October 17, 2006|Peter Y. Hong | Times Staff Writer

A Swedish businessman who became notorious after he allegedly crashed an exotic Ferrari sports car in Malibu in April rejected a plea deal Monday that would have had him spend two years and four months in prison.

Instead, Bo Stefan M. Eriksson, 44, will stand trial on seven charges of embezzlement, grand theft auto, firearms possession and drunk driving. He faces a maximum sentence of 11 years and two months if convicted of all counts.

The embezzlement and auto theft charges stem from Eriksson's allegedly bringing a Ferrari and Mercedes to the U.S. without the knowledge of the British banks that held the cars' titles.

Eriksson said through a Swedish interpreter he would not accept a plea bargain because "I cannot agree to that I stole the cars." Eriksson appeared in court in a dark business suit and occasionally smiled as he spoke with his lawyers.

Eriksson allegedly crashed a red 2003 Ferrari Enzo into a utility pole on Pacific Coast Highway on Feb. 21. Authorities said he was driving 162 mph when he crashed the car, reportedly worth $1 million.

The video-game executive told police at the scene that he was not the driver and that a man named Dietrich had been behind the wheel. Eriksson said Dietrich ran away before authorities arrived.

Eriksson also said he was deputy commissioner of the police department of the San Gabriel Valley Transit Authority, a tiny private agency that provides rides to the disabled and elderly.

A few minutes after the crash, two men arrived at the site, identified themselves as Homeland Security officials and spoke to Eriksson at length before leaving.

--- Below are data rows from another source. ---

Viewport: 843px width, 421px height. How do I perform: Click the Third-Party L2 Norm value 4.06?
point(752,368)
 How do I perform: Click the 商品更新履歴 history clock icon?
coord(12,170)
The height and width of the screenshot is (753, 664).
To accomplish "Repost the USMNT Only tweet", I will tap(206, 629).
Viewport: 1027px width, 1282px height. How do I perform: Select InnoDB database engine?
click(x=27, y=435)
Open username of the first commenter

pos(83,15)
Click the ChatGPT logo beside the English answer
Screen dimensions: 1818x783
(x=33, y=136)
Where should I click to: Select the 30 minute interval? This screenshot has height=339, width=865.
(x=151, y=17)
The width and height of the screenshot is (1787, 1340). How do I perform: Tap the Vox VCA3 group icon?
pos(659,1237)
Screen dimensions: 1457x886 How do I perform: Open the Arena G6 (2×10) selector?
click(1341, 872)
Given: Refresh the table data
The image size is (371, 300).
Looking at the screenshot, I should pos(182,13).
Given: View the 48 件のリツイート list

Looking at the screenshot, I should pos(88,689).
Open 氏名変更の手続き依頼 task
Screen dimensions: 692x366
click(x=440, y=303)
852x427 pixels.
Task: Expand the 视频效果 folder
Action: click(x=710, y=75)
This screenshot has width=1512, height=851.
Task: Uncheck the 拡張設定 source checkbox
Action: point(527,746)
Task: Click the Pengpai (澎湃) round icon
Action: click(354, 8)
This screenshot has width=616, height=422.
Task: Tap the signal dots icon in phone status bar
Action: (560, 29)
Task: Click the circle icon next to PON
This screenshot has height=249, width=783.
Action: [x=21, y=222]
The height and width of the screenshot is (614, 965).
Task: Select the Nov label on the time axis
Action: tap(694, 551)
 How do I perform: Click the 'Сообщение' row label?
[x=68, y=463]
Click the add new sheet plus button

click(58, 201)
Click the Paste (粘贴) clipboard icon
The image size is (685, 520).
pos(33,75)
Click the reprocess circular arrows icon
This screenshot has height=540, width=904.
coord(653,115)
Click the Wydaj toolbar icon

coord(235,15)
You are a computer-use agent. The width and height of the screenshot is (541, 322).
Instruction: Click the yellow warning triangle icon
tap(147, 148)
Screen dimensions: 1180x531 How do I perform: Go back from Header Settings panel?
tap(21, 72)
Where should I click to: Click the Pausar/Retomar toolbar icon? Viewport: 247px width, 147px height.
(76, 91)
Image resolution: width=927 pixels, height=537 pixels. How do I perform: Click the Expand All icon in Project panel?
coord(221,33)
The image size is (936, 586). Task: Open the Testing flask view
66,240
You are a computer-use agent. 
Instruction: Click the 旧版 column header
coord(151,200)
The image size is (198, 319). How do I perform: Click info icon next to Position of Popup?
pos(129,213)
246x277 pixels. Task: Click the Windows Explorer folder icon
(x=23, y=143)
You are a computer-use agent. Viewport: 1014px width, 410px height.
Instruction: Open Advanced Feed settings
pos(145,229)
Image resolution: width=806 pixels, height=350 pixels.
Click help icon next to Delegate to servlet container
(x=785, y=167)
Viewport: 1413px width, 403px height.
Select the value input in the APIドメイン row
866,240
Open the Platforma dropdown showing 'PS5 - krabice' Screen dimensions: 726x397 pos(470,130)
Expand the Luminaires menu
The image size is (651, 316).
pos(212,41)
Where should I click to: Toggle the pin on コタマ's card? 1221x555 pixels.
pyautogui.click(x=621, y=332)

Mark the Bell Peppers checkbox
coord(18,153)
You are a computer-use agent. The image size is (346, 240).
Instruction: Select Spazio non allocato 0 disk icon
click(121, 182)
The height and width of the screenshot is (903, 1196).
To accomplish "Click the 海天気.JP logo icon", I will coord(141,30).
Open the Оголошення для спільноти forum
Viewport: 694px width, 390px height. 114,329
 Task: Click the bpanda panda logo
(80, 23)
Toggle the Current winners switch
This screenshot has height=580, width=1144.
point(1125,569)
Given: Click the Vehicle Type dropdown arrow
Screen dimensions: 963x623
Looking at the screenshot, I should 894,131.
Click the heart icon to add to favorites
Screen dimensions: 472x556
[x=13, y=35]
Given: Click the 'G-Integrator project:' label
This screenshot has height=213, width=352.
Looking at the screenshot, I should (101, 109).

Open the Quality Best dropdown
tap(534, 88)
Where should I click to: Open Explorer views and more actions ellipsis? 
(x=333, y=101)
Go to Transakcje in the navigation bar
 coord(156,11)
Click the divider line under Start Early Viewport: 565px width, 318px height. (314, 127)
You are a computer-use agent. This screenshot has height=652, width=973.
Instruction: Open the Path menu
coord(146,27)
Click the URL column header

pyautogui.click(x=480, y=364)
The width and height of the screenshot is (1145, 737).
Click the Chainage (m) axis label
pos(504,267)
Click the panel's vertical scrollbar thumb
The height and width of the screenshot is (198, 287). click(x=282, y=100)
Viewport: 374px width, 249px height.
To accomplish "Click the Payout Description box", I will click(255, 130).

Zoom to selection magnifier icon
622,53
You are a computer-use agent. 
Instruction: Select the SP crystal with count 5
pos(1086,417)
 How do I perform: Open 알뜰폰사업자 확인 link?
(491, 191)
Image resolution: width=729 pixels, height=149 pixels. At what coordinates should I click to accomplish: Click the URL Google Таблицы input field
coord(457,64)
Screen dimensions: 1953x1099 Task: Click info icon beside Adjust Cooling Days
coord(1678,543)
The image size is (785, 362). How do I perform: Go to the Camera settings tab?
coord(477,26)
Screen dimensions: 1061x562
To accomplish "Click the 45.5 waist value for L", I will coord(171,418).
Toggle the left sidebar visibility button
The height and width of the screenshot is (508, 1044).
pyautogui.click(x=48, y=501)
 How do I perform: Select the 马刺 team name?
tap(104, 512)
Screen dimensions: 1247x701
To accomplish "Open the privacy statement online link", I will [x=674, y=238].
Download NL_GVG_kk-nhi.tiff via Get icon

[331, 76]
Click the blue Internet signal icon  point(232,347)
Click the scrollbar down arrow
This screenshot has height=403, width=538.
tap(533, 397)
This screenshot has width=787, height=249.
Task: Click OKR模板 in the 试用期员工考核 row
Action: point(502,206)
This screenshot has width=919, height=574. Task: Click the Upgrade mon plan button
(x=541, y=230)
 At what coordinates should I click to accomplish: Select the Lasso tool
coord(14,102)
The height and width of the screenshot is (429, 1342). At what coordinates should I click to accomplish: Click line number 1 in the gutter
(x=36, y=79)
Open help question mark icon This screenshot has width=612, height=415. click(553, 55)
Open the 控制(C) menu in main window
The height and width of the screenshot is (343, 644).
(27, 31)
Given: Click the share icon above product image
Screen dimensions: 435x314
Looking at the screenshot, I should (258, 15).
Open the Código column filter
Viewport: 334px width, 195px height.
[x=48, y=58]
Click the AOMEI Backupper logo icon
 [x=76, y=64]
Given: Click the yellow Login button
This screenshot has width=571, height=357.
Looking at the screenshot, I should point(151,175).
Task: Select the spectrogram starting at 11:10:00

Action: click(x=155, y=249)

With its flashy circumstances and bizarre twists, the incident drew heavy interest in Europe as well as the United States. Eriksson has nine criminal convictions in Sweden for forgery, counterfeiting, narcotics and firearms offenses.

On Monday, prosecutors dropped two charges against Eriksson: embezzlement and grand theft related to his possession of the Ferrari involved in the accident.

James Parkman, Eriksson's attorney, said the charges were dropped because officials of the London bank holding the title to the car declined to meet with prosecutors in Los Angeles.

Eriksson faces theft charges for two other vehicles, a black 2003 Ferrari Enzo and a 2005 Mercedes McLaren SLR.